* [Quoted passage]:
□ □ □ □ □

Similar to Experiment 1, Fig. 12a and b show the prediction results of the speed and inclination adjustment value. Figure 13a and b show the trend distribution of ABS_error for each model. It is observed that the prediction performance of the proposed model can precisely match the actual loading adjustment data. In addition, the TCN-LightGBDT model can well capture the continuous stable trend while other hybrids or non-hybrid models show significant fluctuation errors.

Fig. 12
figure 12

a The speed adjustment prediction results. b The inclination adjustment prediction results

Fig. 13
figure 13

a The ABS error of speed prediction. b The ABS error of inclination prediction

To evaluate the effectiveness of our model, we list the evaluation metrics of all models in Table 5 and Table 6. Because of the lower complexity in reconstructed hidden layers of the proposed model, the time cost of speed prediction is slightly reduced. The time cost of the proposed model is no more than 2 s. Figure 14a and b show that the predicted instances using our proposed model can fit the regression curve well. It means that the TCN-LightGBDT model has a better prediction performance for adjustment parameters in the industrial loading than other listed models.

□ □ □ □ □

* [Data lines]:
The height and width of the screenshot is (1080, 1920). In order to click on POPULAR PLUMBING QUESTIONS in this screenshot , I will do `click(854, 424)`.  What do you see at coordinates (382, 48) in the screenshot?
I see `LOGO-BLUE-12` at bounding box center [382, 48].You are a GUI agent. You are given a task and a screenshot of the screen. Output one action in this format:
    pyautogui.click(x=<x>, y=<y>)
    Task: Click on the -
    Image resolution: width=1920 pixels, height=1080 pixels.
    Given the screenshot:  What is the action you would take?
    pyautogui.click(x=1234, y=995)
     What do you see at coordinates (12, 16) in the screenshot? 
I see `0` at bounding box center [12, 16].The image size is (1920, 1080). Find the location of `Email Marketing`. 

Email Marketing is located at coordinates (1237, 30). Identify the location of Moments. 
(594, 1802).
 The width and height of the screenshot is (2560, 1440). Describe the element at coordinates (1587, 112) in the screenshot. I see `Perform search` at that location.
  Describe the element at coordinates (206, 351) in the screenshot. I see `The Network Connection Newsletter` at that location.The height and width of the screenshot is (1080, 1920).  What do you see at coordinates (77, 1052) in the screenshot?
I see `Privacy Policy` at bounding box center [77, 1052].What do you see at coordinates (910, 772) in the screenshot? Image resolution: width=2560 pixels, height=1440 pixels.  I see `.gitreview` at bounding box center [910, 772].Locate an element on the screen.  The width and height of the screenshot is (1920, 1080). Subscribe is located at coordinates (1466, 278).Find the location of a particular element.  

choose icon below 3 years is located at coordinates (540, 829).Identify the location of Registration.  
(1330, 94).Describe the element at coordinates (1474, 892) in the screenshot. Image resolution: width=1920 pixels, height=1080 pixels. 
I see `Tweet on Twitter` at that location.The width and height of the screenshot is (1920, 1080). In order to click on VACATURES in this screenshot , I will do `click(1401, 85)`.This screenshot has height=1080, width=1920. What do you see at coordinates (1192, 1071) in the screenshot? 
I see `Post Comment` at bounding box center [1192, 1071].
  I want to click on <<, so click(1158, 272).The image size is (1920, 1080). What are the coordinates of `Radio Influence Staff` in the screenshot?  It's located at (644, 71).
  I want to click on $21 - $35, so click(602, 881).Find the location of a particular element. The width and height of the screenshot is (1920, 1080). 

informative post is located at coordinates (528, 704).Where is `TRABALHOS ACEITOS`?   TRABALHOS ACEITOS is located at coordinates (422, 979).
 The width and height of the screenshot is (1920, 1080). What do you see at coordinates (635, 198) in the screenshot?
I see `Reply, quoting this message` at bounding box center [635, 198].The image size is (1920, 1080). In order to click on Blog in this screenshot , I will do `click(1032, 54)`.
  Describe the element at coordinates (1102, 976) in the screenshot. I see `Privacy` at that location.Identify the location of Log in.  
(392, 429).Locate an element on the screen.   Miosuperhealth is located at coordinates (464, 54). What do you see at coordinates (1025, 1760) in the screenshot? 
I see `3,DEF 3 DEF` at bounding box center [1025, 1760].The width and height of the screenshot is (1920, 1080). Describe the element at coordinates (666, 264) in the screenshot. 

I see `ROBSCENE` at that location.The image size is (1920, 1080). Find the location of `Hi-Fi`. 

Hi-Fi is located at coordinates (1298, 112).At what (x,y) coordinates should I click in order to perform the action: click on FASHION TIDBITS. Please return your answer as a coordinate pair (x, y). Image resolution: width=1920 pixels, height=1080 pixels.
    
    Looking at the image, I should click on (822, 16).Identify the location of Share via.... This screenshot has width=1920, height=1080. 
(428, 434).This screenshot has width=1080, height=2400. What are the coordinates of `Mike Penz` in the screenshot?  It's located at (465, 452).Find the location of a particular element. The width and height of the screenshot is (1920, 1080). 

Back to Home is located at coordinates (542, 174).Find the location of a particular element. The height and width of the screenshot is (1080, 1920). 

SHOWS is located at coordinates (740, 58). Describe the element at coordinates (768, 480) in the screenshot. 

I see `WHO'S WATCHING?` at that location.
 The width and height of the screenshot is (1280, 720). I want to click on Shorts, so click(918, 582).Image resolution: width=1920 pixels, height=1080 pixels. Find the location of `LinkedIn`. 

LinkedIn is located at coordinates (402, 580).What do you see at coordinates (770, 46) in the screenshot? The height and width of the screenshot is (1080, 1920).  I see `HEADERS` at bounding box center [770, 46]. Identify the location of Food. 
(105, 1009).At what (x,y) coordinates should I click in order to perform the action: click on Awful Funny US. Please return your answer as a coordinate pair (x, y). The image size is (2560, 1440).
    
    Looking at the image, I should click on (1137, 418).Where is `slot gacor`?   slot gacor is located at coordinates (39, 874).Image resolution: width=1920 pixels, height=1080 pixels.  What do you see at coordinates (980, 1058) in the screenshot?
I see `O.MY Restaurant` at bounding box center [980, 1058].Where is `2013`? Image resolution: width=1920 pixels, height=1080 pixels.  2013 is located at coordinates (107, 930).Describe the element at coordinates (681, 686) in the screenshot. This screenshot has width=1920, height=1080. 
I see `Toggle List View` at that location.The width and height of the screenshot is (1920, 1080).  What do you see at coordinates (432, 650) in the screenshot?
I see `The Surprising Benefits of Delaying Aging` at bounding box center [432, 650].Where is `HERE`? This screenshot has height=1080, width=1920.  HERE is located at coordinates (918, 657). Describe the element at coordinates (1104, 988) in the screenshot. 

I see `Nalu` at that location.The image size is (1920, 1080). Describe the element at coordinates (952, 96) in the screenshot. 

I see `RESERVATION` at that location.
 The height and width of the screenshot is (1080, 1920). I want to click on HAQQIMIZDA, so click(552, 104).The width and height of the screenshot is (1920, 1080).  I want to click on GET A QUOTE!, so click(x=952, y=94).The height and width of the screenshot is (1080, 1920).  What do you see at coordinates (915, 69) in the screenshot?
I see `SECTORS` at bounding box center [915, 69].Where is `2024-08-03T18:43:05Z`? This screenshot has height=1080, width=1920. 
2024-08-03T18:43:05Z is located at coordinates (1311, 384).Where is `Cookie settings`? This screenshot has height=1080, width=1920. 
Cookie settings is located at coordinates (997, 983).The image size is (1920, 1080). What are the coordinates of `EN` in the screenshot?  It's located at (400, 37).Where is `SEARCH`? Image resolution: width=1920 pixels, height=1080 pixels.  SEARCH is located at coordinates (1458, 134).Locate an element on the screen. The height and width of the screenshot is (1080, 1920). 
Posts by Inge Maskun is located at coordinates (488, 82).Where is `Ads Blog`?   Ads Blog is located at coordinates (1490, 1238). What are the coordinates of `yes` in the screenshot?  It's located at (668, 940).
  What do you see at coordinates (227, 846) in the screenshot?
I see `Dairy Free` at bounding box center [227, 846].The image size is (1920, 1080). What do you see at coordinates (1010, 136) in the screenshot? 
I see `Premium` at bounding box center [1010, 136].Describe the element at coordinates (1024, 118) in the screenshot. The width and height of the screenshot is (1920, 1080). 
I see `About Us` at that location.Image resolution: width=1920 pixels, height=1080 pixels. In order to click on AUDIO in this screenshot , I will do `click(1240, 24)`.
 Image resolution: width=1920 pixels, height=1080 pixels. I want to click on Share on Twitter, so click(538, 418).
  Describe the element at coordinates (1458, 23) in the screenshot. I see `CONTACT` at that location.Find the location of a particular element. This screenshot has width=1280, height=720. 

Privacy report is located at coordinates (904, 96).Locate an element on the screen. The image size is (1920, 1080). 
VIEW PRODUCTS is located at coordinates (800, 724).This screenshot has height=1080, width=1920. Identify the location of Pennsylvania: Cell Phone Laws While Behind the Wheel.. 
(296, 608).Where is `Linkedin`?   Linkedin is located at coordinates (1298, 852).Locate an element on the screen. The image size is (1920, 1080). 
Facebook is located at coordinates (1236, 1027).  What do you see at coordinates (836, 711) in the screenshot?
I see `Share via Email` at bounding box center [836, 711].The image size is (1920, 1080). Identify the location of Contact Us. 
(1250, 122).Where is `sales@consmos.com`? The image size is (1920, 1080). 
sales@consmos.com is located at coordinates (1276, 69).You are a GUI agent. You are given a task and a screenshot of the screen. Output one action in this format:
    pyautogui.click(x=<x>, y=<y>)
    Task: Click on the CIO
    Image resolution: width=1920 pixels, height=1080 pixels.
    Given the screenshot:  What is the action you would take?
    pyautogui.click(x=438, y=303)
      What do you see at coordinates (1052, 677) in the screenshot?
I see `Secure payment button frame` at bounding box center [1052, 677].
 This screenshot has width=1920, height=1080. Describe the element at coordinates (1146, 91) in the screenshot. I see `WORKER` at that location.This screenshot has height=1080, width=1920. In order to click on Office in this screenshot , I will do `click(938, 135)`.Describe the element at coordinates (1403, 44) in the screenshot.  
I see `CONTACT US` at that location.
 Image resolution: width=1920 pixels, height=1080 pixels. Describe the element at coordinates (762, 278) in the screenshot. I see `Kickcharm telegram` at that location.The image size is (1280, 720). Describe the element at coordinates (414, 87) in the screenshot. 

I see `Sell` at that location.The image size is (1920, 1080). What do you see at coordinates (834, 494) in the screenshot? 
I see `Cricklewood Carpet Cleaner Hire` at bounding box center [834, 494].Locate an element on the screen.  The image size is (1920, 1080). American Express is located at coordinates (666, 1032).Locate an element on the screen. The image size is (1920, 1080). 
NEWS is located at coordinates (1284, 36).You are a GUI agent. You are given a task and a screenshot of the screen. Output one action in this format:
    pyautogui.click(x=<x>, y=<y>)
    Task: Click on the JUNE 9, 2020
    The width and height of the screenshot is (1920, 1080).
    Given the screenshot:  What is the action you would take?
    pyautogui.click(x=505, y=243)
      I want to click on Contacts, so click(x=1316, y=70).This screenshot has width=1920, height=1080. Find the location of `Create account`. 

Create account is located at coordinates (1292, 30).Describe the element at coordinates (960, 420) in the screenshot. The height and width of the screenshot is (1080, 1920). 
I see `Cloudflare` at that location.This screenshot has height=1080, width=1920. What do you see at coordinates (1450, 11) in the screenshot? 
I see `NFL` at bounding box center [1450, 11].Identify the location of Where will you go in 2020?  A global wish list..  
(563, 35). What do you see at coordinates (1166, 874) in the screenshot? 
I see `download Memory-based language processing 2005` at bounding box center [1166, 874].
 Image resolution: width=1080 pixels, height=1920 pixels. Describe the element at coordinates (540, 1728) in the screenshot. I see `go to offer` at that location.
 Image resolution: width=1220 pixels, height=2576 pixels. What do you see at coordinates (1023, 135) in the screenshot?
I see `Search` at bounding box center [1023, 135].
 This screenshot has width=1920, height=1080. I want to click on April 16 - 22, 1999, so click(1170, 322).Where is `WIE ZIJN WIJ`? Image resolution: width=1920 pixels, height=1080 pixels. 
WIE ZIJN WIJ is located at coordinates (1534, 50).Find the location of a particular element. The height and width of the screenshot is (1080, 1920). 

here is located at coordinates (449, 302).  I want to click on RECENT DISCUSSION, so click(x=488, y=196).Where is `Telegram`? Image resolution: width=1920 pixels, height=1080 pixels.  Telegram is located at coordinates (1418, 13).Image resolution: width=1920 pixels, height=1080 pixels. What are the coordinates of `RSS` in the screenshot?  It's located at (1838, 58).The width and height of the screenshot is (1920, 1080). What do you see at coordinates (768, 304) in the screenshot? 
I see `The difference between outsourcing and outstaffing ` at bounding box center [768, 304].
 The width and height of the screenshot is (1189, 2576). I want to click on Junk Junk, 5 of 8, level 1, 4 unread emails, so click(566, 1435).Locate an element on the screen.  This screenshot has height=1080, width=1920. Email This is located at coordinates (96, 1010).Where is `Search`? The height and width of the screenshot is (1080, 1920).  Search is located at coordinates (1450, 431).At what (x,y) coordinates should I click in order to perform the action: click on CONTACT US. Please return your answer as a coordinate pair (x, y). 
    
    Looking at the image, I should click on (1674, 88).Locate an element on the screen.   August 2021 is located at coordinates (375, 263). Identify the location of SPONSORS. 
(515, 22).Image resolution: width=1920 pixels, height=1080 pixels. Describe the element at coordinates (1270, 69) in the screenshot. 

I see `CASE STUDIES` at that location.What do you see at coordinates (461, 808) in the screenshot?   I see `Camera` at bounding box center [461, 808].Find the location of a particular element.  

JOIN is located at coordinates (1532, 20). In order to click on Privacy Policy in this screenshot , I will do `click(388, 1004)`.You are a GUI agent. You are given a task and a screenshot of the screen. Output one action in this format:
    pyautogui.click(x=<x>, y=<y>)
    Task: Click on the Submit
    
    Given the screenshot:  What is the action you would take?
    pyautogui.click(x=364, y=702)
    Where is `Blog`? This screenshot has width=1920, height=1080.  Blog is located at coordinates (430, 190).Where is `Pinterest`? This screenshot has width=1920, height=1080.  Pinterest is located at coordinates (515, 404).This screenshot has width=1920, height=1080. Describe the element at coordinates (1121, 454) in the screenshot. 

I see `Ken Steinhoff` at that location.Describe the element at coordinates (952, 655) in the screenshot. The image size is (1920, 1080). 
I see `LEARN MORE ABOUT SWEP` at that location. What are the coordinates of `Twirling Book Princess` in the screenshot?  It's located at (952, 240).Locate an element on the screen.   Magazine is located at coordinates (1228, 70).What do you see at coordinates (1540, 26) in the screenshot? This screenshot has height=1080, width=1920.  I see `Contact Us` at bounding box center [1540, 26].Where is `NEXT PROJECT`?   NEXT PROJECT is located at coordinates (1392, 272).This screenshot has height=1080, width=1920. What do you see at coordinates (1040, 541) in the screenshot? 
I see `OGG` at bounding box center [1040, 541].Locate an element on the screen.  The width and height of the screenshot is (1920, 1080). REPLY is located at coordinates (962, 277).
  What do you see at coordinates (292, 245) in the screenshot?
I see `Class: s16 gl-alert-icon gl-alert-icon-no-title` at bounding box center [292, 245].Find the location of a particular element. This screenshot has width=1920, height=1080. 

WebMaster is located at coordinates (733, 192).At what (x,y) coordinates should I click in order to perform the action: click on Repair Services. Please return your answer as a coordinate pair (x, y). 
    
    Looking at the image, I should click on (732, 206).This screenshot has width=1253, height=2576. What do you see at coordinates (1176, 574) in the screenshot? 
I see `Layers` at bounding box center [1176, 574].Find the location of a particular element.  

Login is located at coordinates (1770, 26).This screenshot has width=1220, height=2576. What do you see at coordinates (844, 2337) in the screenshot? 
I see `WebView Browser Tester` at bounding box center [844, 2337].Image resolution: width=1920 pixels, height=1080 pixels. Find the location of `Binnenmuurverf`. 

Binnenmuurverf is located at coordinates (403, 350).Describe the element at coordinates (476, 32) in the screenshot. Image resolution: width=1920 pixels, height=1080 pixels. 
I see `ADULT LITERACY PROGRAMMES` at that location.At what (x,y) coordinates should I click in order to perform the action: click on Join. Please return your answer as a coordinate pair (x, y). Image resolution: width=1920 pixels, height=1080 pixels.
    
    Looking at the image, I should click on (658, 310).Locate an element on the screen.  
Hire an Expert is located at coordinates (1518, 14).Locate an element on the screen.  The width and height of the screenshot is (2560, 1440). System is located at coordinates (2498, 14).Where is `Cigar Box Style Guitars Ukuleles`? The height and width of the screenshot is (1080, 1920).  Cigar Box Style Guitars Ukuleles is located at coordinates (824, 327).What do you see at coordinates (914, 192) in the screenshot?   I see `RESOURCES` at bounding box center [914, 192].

□ □ □ □ □

* [What the exercise asks]: Copy the excerpt on loading adjustment prediction word for word, from "Similar to Experiment" to "significant fluctuation errors.". The entries are separate material and have no connection to the excerpt on loading adjustment prediction.

* [The answer]:
Similar to Experiment 1, Fig. 12a and b show the prediction results of the speed and inclination adjustment value. Figure 13a and b show the trend distribution of ABS_error for each model. It is observed that the prediction performance of the proposed model can precisely match the actual loading adjustment data. In addition, the TCN-LightGBDT model can well capture the continuous stable trend while other hybrids or non-hybrid models show significant fluctuation errors.